• What is expected:
Look through the records below for the line with "You are a computer-use" and the line with "Instruction: Focus the", then return those lines and all lines between, exactly.

• Task data:
·····

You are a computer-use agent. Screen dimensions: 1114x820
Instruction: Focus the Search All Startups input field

·····

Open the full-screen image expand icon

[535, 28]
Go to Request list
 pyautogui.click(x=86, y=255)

·····

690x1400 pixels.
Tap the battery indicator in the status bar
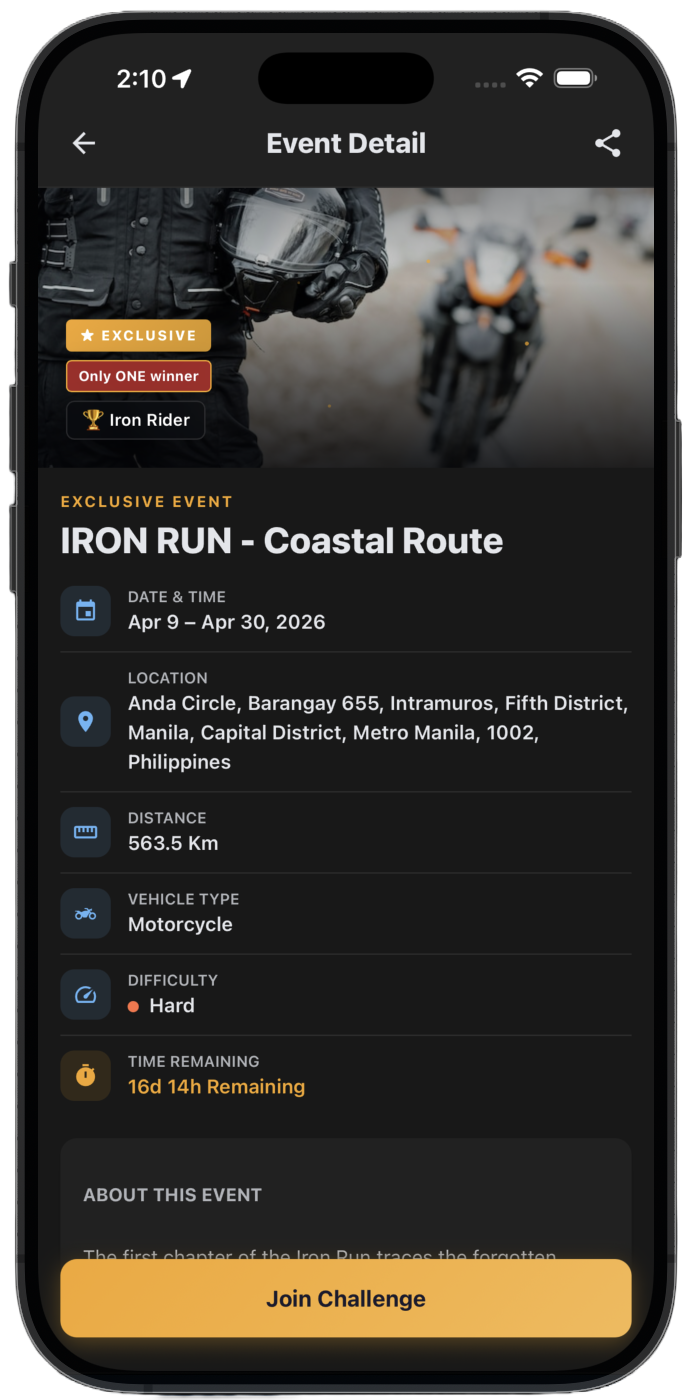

·····

• Solution for this problem:
You are a computer-use agent. Screen dimensions: 1114x820
Instruction: Focus the Search All Startups input field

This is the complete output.